Obviously the best case scenario is that the baby/toddler is awake, and needs a nappy change, so you can legitimately go into the accesible loo which 9 times out of 10 is where the baby change is too.

emsyj · 08/06/2013 21:03

Just on a related, but slightly different, note - my DMum was really shocked and horrified that I 'allowed' a lovely friend (who DD1 and I have known for 3 years and who I see about twice a week) to very kindly take DD1 to a playgroup the day after DD2 was born so that DH and I could have some quiet time with the new baby. Hmm She shrieked that I should never trust anybody or let anyone take my child anywhere! Now that really is over the top. Grin

SimLondon · 08/06/2013 21:05

I don't get it, why not leave the buggy and take the toddler in the cubicle or if asleep, go in the disabled where there's usually plenty of room. I was in John Lewis last week and a young girl - nanny? left a baby in the entrance to the toilets in the pram - why not just use the mother/baby facilities.

Thurlow · 08/06/2013 21:18

If it's the mother & baby accessible toilet, that's fine. If it's just the disabled loo, especially somewhere busy, that's not fine, unless either you or your child are disabled.
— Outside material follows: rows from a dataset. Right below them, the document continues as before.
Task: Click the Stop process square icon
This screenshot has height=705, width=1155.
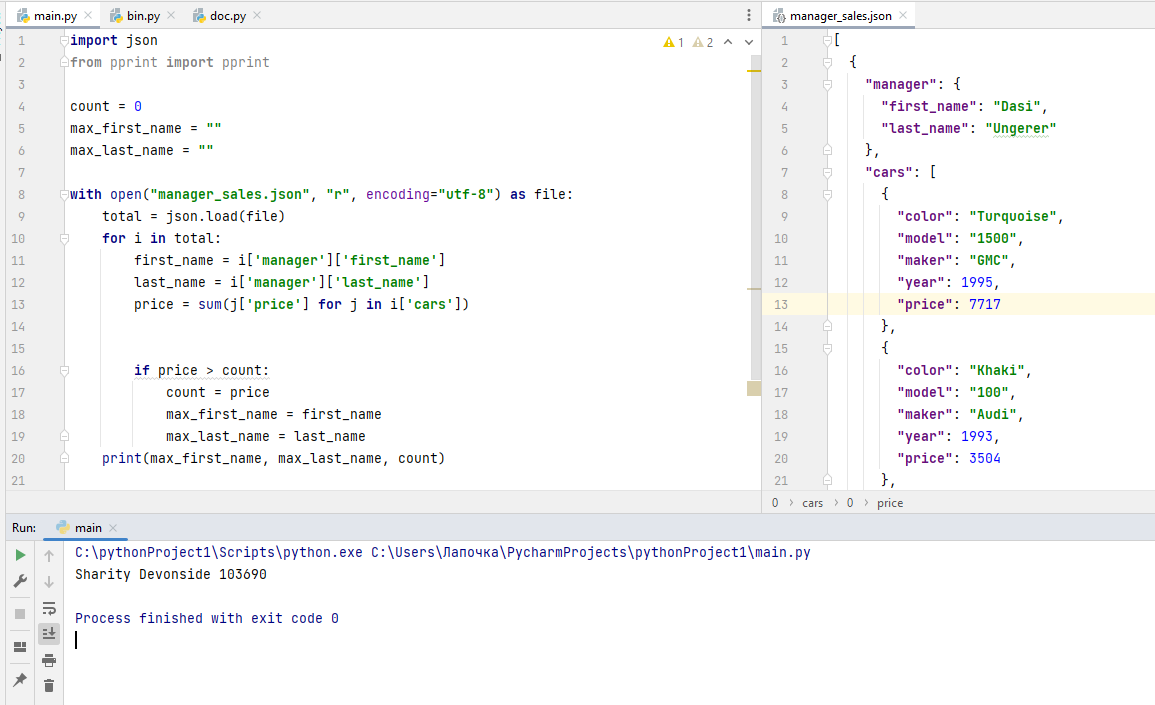Action: point(20,613)
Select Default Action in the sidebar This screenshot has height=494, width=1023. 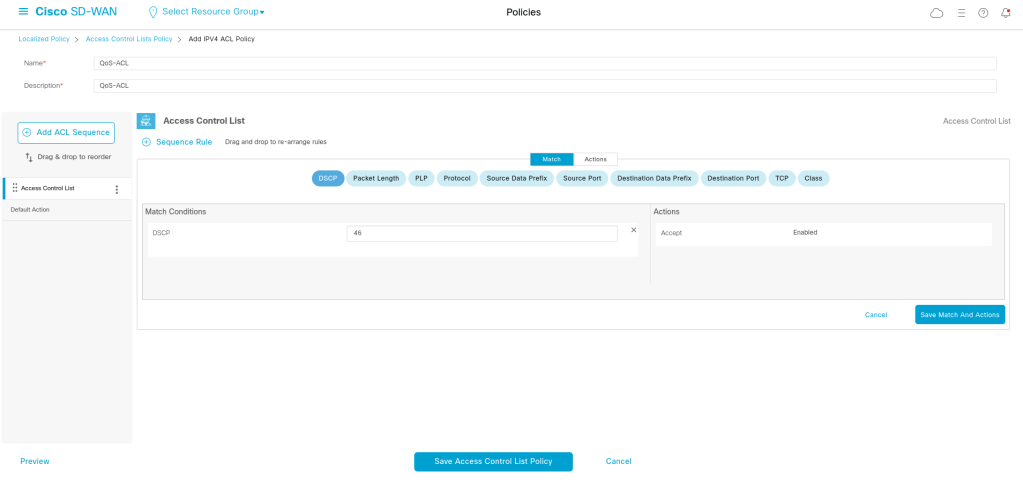(x=30, y=210)
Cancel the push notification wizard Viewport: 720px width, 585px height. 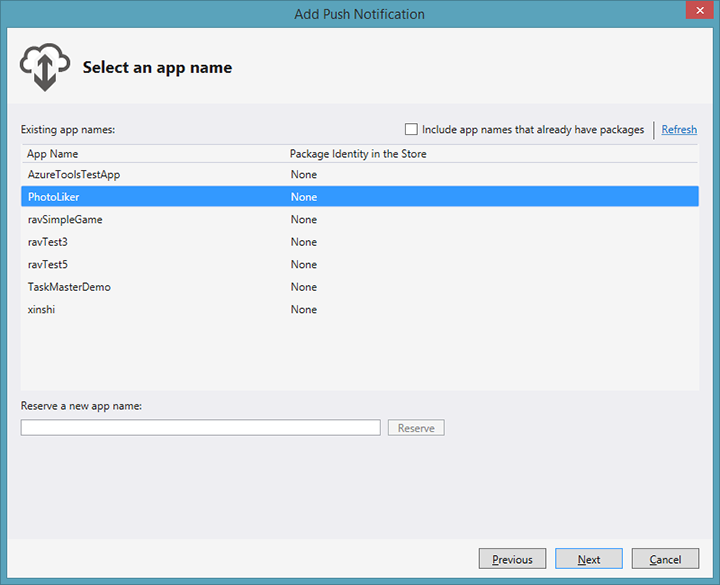tap(665, 559)
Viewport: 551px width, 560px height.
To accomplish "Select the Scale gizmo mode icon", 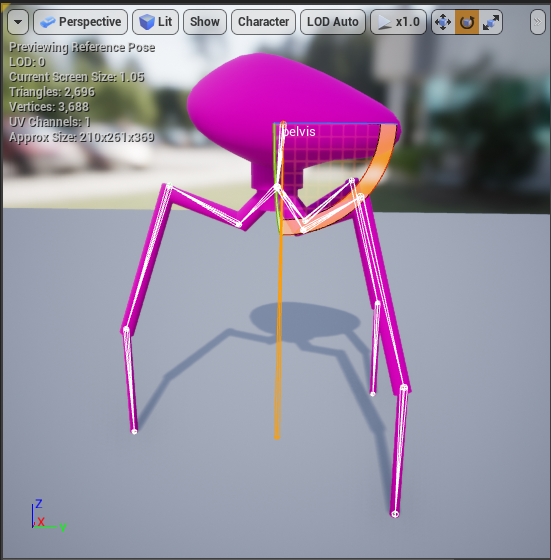I will pyautogui.click(x=491, y=22).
MeerkatMerkin · 08/06/2013 21:22

Fakebook, I was given it recently, for my two babies, but sadly never had the second - I miscarried in April. Our Maclaren is broken at the moment so it seemed the best way to get a child who needed a nap out and about - I can't sling him anymore, he's far too heavy, and our car is SORNed at the moment. It's our only set of wheels.
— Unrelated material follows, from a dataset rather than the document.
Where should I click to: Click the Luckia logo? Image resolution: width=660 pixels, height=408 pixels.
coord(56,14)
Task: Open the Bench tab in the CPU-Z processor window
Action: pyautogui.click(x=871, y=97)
There isn't a disabled toilet. There is a parent/child changing facility but it was locked and had cobwebs connecting the door to the doorframe. I did enquire in the queue if anyone knew if it was in action but a) it hasn't been open in years apparently and b) it doesn't have a toilet in anyway.

OP posts:
BaconKetchup · 08/06/2013 21:29

That is terrible emsyj Sad

I definitely think being approached is a different scenario though

olidusUrsus · 08/06/2013 21:35

YABU, but not because your DC might have been kidnapped - I agree that risk is minimal. But it's not a strangers responsibility to take guardianship for your child while you piss. I have had children thrust on me in toilet queues with the expectation that I won't mind supervising them and I have only had the bollocks to once thrust the child back saying sorry but no.
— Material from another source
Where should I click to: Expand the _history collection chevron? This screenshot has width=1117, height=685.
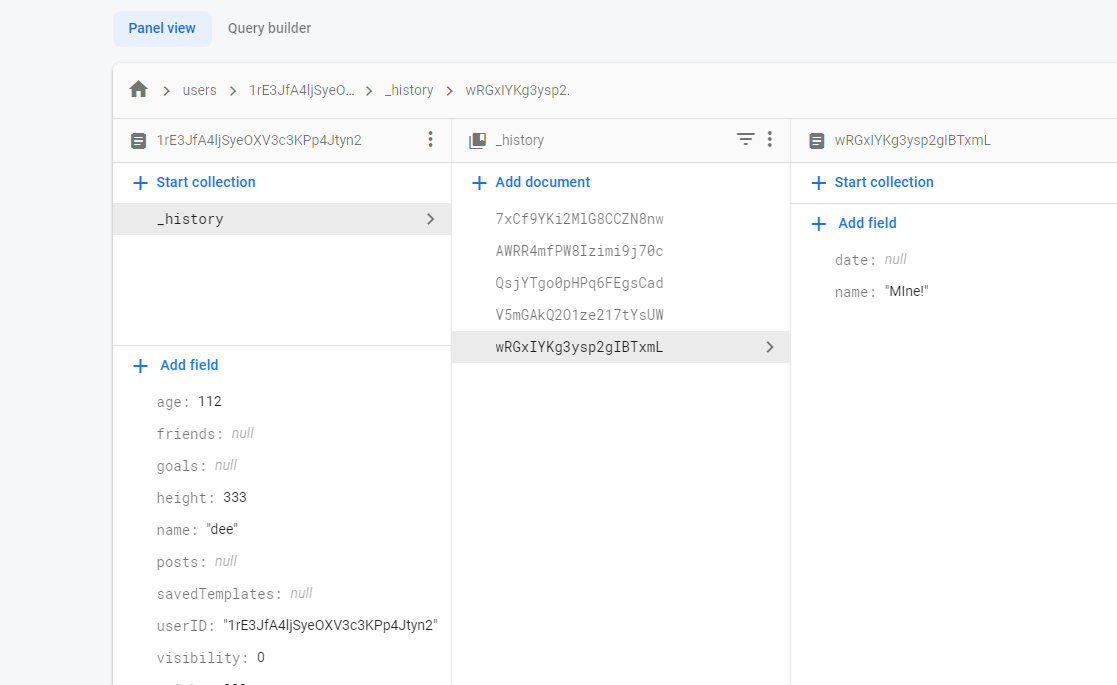[430, 218]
It's similar to parents who bring their toddlers to parties, head off to socialise and then go around asking "has anyone seen my DC?" Hmm

superbadspeller · 08/06/2013 21:37

I'd do it if the situation came up. I've parked ds and his buggy outside shops for a few minutes i've also left him on a taxi drivers knee a few times when rushing into dds school playground to shout her to get in the taxi.

LaLaLaLaElmosSong · 08/06/2013 21:37

It's everyone's responsibility to help each other. Being asked to watch a sleeping toddler for 30 seconds is hardly a massive imposition.